Configure the rendering layout and thresholding options:

  • Select view:
    • Matrix: Renders a square heatmap matrix where rows and columns represent participants, and cell color intensity corresponds to their similarity score.
    • ScanGraph: Renders a network graph (node-link diagram) where nodes represent participants, and lines (edges) connect participant pairs whose similarity score is above the defined threshold.
  • Similarity threshold (0–1) (visible only in ScanGraph view): Set the minimum similarity score required to draw an edge between two participant nodes (e.g. 0.50). Pairs with similarity below this threshold will not be connected.
  • Color scale (visible only in Matrix view):
    • Min: Set value mapped to the minimum similarity color (default 0.0).
    • Max (0 = Auto): Set value mapped to the maximum similarity color (default 1.0).
  • Color Scale Picker (visible only in Matrix view): Choose the start, middle, and end colors for the similarity heatmap gradient.

Time range [ms]

Filter the temporal range from which fixations are serialized.

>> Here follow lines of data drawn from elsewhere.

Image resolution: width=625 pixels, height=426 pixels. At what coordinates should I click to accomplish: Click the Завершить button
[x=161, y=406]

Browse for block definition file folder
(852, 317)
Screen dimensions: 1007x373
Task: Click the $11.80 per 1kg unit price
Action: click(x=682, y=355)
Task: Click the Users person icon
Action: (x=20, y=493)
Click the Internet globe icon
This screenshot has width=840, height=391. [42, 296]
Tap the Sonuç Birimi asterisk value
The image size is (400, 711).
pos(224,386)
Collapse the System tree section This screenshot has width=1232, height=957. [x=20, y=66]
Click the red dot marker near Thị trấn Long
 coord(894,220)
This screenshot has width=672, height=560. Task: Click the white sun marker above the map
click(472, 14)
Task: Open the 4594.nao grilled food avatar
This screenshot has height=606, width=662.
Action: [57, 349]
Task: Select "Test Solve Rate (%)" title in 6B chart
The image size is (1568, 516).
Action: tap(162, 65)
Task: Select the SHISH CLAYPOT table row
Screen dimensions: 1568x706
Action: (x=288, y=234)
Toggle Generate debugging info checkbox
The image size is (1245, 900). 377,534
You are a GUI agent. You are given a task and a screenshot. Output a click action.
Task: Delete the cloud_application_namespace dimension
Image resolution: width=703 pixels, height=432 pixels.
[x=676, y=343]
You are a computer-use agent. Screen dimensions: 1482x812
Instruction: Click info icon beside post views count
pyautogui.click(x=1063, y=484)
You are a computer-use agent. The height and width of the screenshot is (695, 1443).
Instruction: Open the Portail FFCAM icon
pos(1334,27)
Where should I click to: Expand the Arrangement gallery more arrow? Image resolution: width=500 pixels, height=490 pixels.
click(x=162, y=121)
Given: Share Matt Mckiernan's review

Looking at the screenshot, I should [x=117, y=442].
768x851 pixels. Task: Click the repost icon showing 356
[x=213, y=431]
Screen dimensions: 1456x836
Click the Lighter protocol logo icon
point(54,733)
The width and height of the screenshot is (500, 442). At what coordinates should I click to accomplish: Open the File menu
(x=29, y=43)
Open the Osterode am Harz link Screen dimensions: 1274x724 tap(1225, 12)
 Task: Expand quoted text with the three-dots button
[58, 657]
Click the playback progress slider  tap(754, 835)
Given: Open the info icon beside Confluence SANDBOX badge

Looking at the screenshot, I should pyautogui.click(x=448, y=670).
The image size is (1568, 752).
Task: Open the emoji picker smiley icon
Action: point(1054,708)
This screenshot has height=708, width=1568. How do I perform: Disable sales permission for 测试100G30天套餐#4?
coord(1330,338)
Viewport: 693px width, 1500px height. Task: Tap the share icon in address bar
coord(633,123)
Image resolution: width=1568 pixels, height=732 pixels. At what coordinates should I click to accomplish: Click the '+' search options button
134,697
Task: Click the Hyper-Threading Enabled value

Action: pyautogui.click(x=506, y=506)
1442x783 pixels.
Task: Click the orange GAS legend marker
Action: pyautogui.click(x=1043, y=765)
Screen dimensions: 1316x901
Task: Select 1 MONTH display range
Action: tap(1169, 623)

  • Start: Limit the minimum time boundary (ms).
  • End (0 = Auto): Limit the maximum time boundary (ms) or leave at 0 for automatic duration matching.

Areas of Interest

Filters which Areas of Interest (AOIs) are included in the letter-coding sequence. Fixations outside active AOIs are excluded from scanpath serialization.

  • Configure AOI Library…: Opens the AOI Modification modal to add, remove, rename, or color-code AOIs.

Export

Located at the bottom of the Settings Pane:

  • Download plot…: Opens the export modal to download the similarity visualization.
    • File formats: PNG (transparent background) or JPG (white background).
    • Dimensions: Customizable width (height maintained as square).
    • Quality: Adjustable DPI setting.
    • Margins: Configurable margins.
    • Preview: Live render of the output before saving.
  • Export Data: To export the similarity matrix as a CSV file for statistical analysis (e.g. cluster analysis), see the Scanpath Similarity Export documentation.

Interpretation

Use Scanpath Similarity to:

  • Discover scanning styles: Matrix view heat spots reveal groups of participants who looked at the stimulus in a similar sequence.
  • Analyze structural clusters: ScanGraph view visually groups similar participants together. Interconnected clusters represent common visual inspection strategies.
  • Compare algorithmic constraints: Toggle between collapsed Levenshtein (emphasizes spatial path sequence) and standard Levenshtein (retains fixation duration differences) to see how temporal variance affects participant parity.